Terry Lewis, our Hercules, aims again at retirement

One of the 12 labors of Hercules in Greek mythology was the cleaning of the Augean stables. There resided a herd of more than 1,000 immortal cattle. The stable hadn’t been cleaned in more than 30 years.

Using wit instead of brawn, Hercules diverted two rivers to wash out the accumulated filth, and he was well paid for his efforts.

Terry Lewis at his desk on the next-to-last day as interim manager of the City of Sarasota. Photo by Stan Zimmerman

Sarasota’s interim city manager, Terry Lewis, has performed a similar labor not once but three times in Sarasota County over the past two years — first as the interim city manager in North Port, where there was an accumulation to be cleaned; then as the interim Sarasota County manager, where more accumulations were wiped away; and finally as the interim city manager of Sarasota.

Lewis was never a timid caretaker. In each case, senior officials lost lofty jobs. In both North Port and the Sarasota County, the finance directors were replaced. In Sarasota, the utilities director “resigned.”

In all three cases, Lewis took over when the local governments were under a cloud. In October 2010, the North Port city commissioners fired one city manager and asked his deputy to take over, but the deputy quit the job about two weeks later. The commissioners then asked Lewis – the city’s police chief – if he’d take charge until they completed a national search. Lewis declined a pay raise, saying his $128,000 salary as chief was sufficient.

He stayed on until May 2011, when the city named Jonathan Lewis (no relation) as the new city manager. By that point, Terry Lewis was angling to start his retirement and take his wife on a long-promised vacation. But duty called again; another “stable” was in need of cleaning. This time it was Sarasota County Government.

In June 2011, Lewis was picked unanimously to take the place of Jim Ley, who had resigned as county administrator in late May 2011, under a cloud of procurement mismanagement allegations. Lewis asked for $533 a day and a county car.

Lewis then hired Steve Uebelacker to be the ethics and compliance officer for the county, a first for Sarasota County. Lewis stayed in that post for six months while the county conducted a search, finally hiring Randall Reid from Alachua County.

On his final day in the county position, Lewis got a call asking him to be the interim city manager for Sarasota. He took the job for the same $533 per day and a city car, replacing Bob Bartolotta, who had resigned under his own cloud of questions — in this case, regarding the erasure of email on city computers.

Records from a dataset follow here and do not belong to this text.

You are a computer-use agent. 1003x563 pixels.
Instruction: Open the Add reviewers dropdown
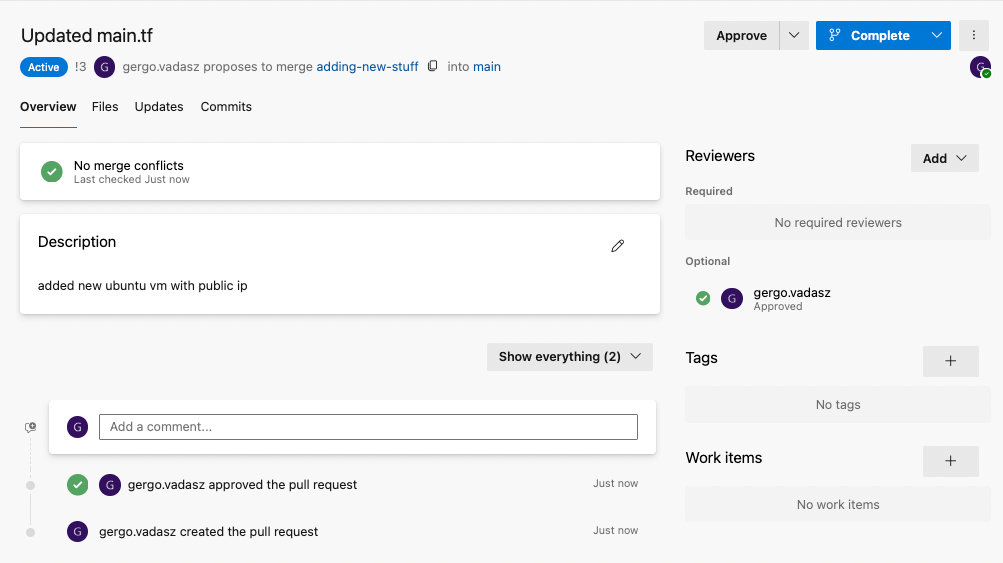944,158
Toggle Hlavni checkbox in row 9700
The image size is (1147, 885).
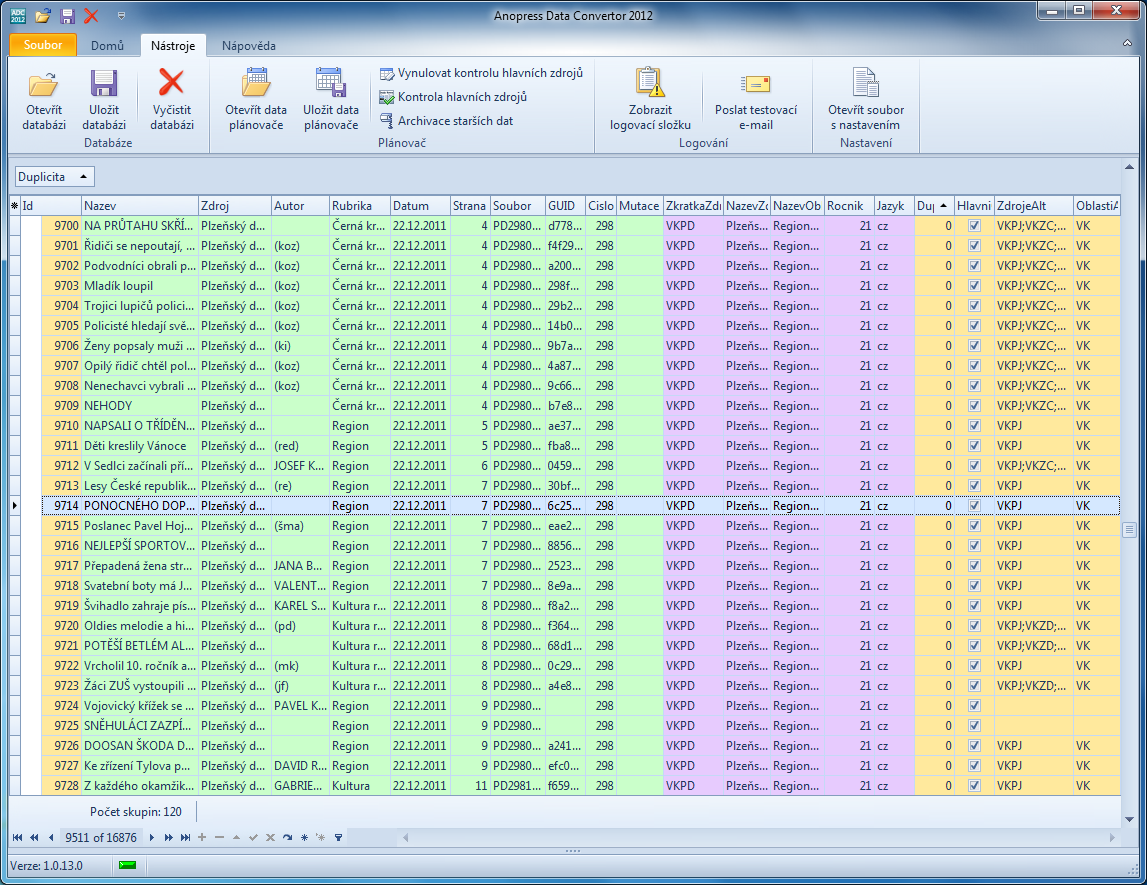point(975,226)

In this same two-year period, the two remaining municipalities in the county – Venice and Longboat Key – also replaced their city managers. What was going on?

Lessons learned?

“I think it was a unique set of circumstances,” Lewis said in an interview on his next-to-last day on the city job. “If they had anything in common, it’s all of them went through a recession with a significant workforce reduction. All three had to make difficult decisions.”

“When I first became an interim city manager [in North Port], I started going to the monthly city managers’ meetings at First Watch,” said Lewis. “I looked around one day and realized I was the senior guy.”

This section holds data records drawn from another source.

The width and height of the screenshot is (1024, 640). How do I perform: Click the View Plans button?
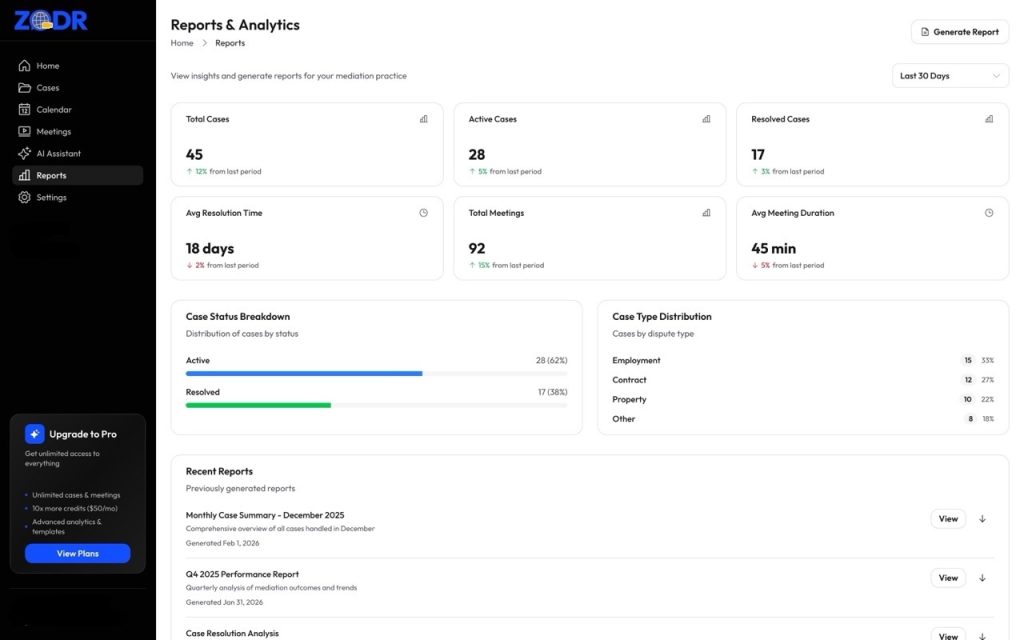(77, 553)
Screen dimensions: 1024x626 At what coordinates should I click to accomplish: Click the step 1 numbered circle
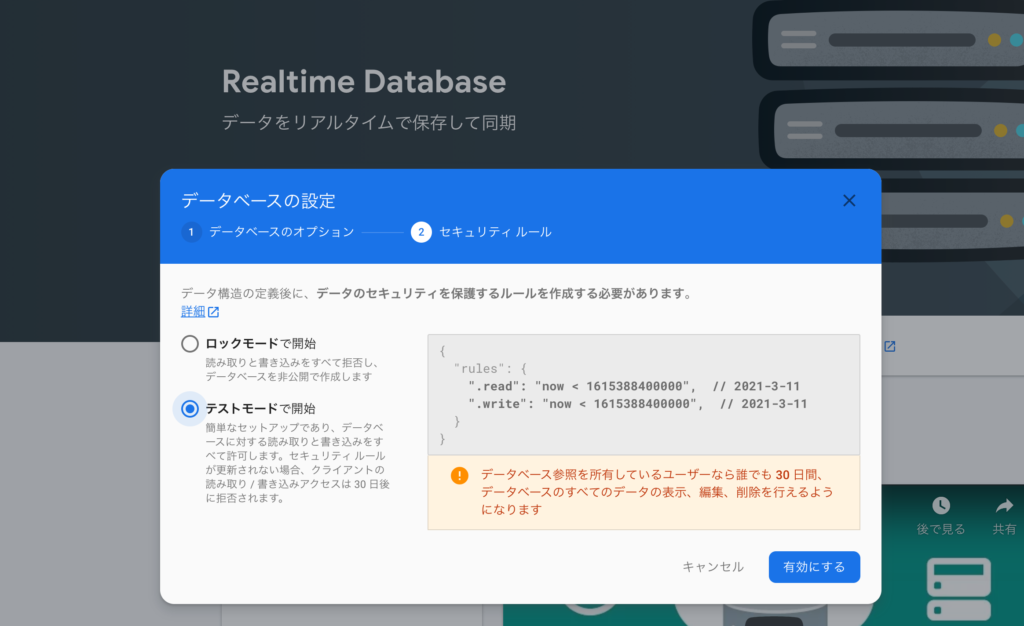tap(193, 232)
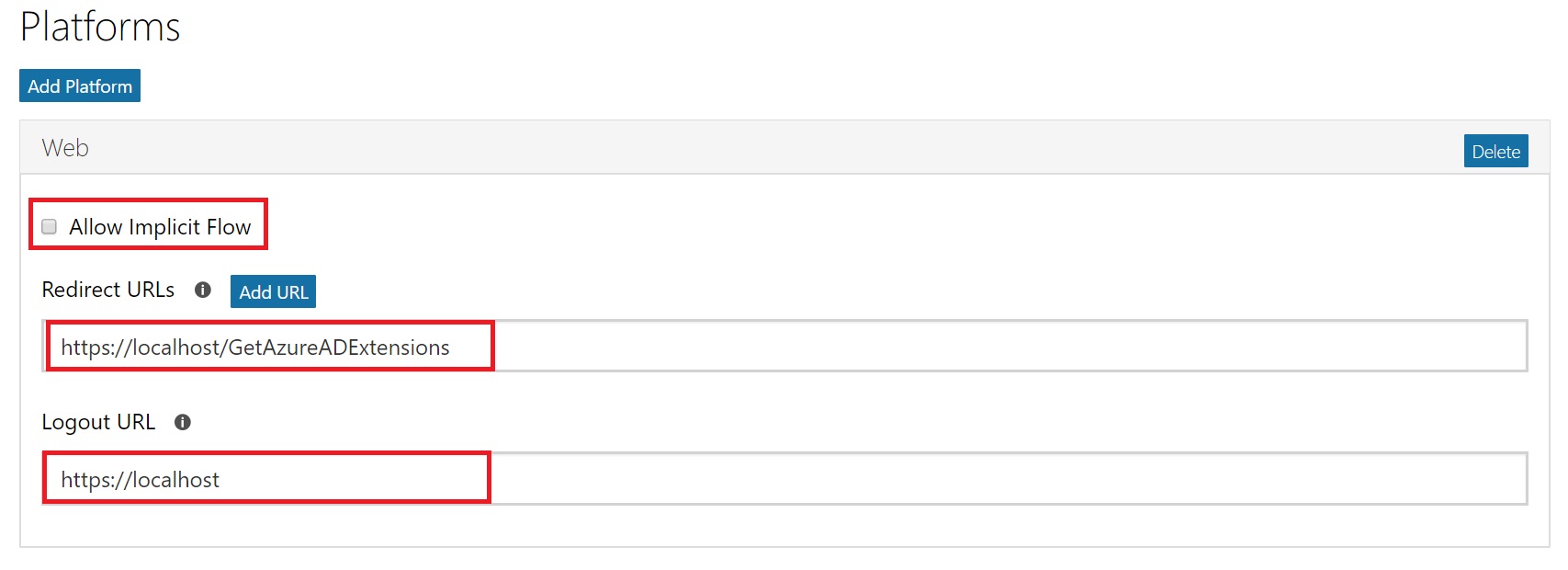Click the Redirect URLs info icon
This screenshot has width=1568, height=570.
click(x=203, y=290)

Lewis is the first to admit he is primarily a law enforcement professional, a cop who started on the beat in Washington, D.C., and ended it as a colonel at the Sarasota County Sheriff’s Office. After retiring from the SSO, he became the bureau chief for the Florida Department of Law Enforcement in Tallahassee; then, he took the job as North Port’s chief. He has no training in public administration.

“Frankly, I considered going from police chief to city manager as a demotion,” he said.

“I think the most difficult job in local government is strategic planning,” said Lewis. “Commissions change. Think about the parking meters downtown, or sidewalk dining, or plans for the North [Tamiami] Trail,” he said. “It’s very, very hard and I don’t know how to do it. It’s complicated. Sewer-rate studies, land-use decisions, economic development — maybe if I knew more, I’d have more confidence.”

Throughout his unexpected second career as the top public manager in back-to-back stints for one county and two cities, Lewis maintained all he could do was let the professionals do their best and stay out of their way.

“There’s a real sense of pride among public employees; you can almost touch it,” he said. “I’ve worked at a lot of organizations with great histories, but none with the pride I’ve seen in the City of Sarasota.”